Here's what the federal rules actually say, current as of the 2018 Consolidated Appropriations Act amendment to the Fair Labor Standards Act.
The 2018 change
Before March 2018, the law was simple: tip pools could only include "customarily and regularly tipped" employees. That meant servers, bartenders, bussers, food runners, sometimes hosts. Cooks and dishwashers — back-of-house — were always out.
The 2018 amendment changed it. Now, back-of-house can be in a tip pool — but only if the employer takes no tip credit. Meaning: every tipped employee gets paid the full state minimum wage out of pocket, and tips are entirely on top.
So if your bar pays you the federal tipped minimum of $2.13/hr plus tips, your tip pool legally cannot include cooks. If your bar pays you the full $7.25 (or higher state minimum) and treats tips as pure bonus, it can.
Who can never be in a pool
Three categories, regardless of any other rule:
- Owners — full stop.
- Managers and supervisors — defined by the FLSA's "duties test," not by job title. If they hire, fire, schedule, or direct other workers, they're a manager.
- The business itself — no tip can be used to cover walked tabs, breakage, cash shortages, or any business expense.
The "duties test" is where bars get into trouble. A "bar manager" who still slings drinks and works in the well most nights is in a gray zone. The IRS and DOL generally rule that any time spent directing other workers disqualifies them from the pool for those hours.
Tip credits, explained
Federal law lets employers pay tipped workers as little as $2.13/hr, as long as tips bring them up to the regular minimum ($7.25 federal). The difference — up to $5.12/hr — is the "tip credit."
Eight states ban tip credits entirely: California, Oregon, Washington, Nevada, Alaska, Montana, Minnesota, Hawaii. Bartenders there make full state minimum plus tips. Tip pool rules are looser in those states because there's no credit being taken.

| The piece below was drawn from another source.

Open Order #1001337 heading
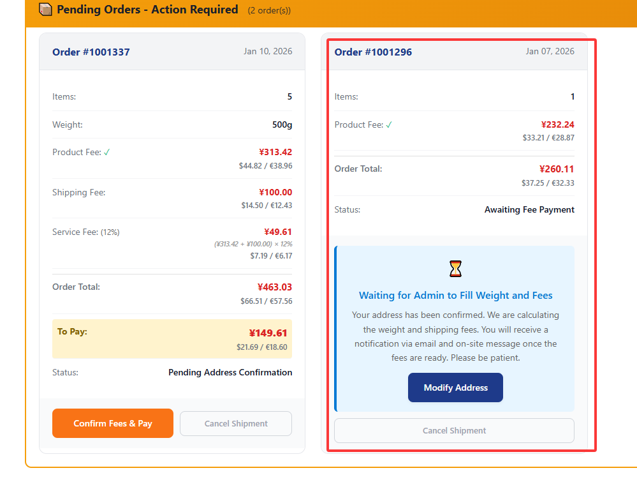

What's required of the bar
If your employer takes a tip credit, the law requires they tell you, in writing or clearly orally, before they take it:
- The cash wage they're paying you
- The tip credit amount
- That all tips are yours except for valid tip-pool contributions
- That the tip credit doesn't apply unless you've been notified
If they didn't notify you, the tip credit is invalid and they owe you back wages for the difference.
What you can do about a bad pool
If you suspect an illegal tip pool — managers taking from it, business expenses coming out of it, or back-of-house included while you're paid sub-minimum — the move is the Department of Labor's Wage and Hour Division. You can file online or call 1-866-487-9243. Investigations are free, you can stay anonymous, and retaliation against you is illegal under Section 215(a)(3) of the FLSA.
Settlements in tip-pool violation cases routinely run into the tens of thousands per affected worker, covering three years of unpaid tips plus liquidated damages.
State-by-state variation
Federal law is the floor. States can be more protective and many are. California prohibits tip pooling with anyone who isn't part of the "chain of service" to the customer. New York has its own notification requirements and stricter pool rules. Alabama and most southern states follow federal law without additions.
If you're looking at a tip-pool arrangement that feels off, check both federal and your state's labor department.